CBI Acquisitions has made the environmental integrity of Caneel Bay a priority as part of its commitment to fulfilling Laurance Rockefeller’s vision. Before the hurricanes, CBIA worked closely with National Park Service for years, including attending all proposed meetings, in order to try to advance lease negotiations. Despite these efforts, there was no agreement. Since the hurricanes we have heightened our efforts to engage the Department of Interior, with the goal of a resolution that would allow us to begin rebuilding of Caneel Bay as soon as possible. To date, DOI has been unresponsive. Our letter seeks a DOI decision imminently, as we believe that the Caneel Bay deserves appropriate investment and care. We are ready to rebuild and start down the path to a new Caneel Bay. It is our sincere hope that we can remain part of the St. John community, but ultimately the decision is in the hands of DOI.

The public relations firm that provided the statement would not discuss what the $70 million buyout price was based upon, whether CBI performed any due diligence to survey the resort's grounds for environmental contamination before acquiring the RUE in 2004, or whether CBI agreed with Rockefeller's intention to "grant, sell, release, and quitclaim" to the federal government all "right, title, and interest" to the property in September 2023, as specified in the RUE.

Park Service officials, meanwhile, have repeatedly declined to outline in any detail their negotiations with Engle.

Kito in his briefing document in May 2017 said that, "(N)egotiations stalled in 2014 due to CBIA’s concerns about the NPS requirements associated with historic preservation and environmental contamination." But Saudia Muwwakkil, the Park Service's assistant regional director for communications and legislative affairs in the agency's Southeast Regional Office, told the Traveler this week that "(N)egotiations are ongoing."

Muwwakkil also said that the Park Service has not completed environmental assessments to determine the extent of waste contamination on the resort grounds.

According to documents Traveler obtained through its FOIA request, back in 2014 an environmental assessment of the Caneel Bay Resort property for the Park Service raised questions of contamination from SVOCs -- semivolatile organic compounds -- often related to pesticides, and arsenic. "In addition, there are concerns for leachability of SVOCs, arsenic and mercury to groundwater," the report noted. The surveys also found concentrations of total petroleum hydrocarbons and diesel range organics above acceptable levels set by the Virgin Islands Department of Planning and Natural Resources.
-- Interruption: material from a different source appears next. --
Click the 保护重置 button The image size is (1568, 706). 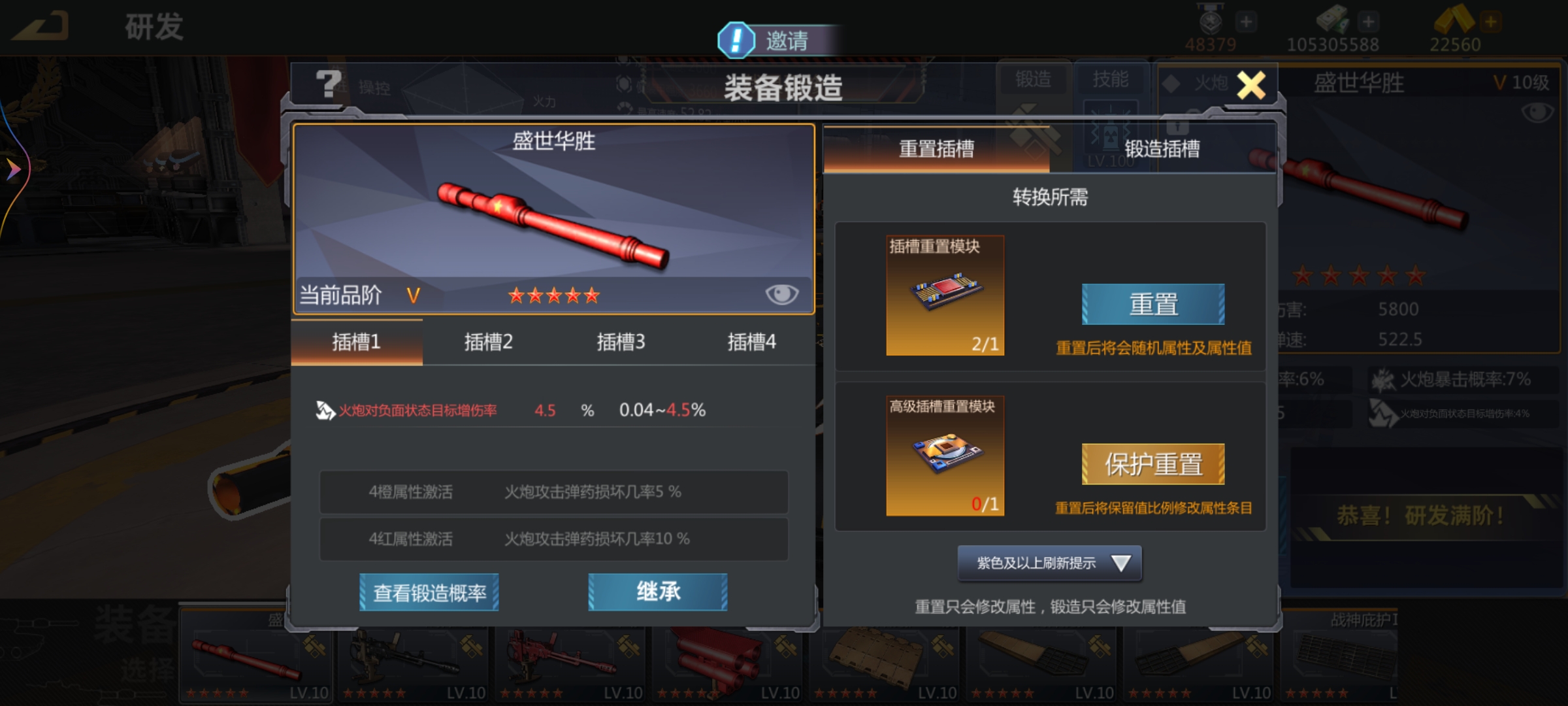pyautogui.click(x=1153, y=464)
The assessment called for additional sampling of the grounds, which Engle blocked, according to Kito. Park Service authorities acknowledge there is some environmental contamination at the resort that requires following the guidelines of the Comprehensive Environmental Response, Compensation, and Liability Act of 1980. Under CERCLA, the U.S. Environmental Protection Agency has authority to negotiate "settlements with private parties to undertake actions necessary to abate endangerments."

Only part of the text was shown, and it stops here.